▶ [EXERCISE] Only one stretch of the records below is wanted: the lines from the one holding "Task: Click ACTIVE" through the one holding "Instruction: Open the 无组合 combo box". Return it exactly, both ends included.

▶ [DATA FOR REVIEW]
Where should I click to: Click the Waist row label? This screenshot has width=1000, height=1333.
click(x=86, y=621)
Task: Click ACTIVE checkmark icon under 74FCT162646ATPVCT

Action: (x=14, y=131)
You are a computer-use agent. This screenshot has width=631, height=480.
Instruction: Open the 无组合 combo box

...

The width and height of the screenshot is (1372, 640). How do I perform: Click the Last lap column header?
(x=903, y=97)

--

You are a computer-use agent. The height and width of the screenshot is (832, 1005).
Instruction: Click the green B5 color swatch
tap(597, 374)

▶ [FINAL ANSWER]
Task: Click ACTIVE checkmark icon under 74FCT162646ATPVCT

Action: (x=14, y=131)
You are a computer-use agent. This screenshot has width=631, height=480.
Instruction: Open the 无组合 combo box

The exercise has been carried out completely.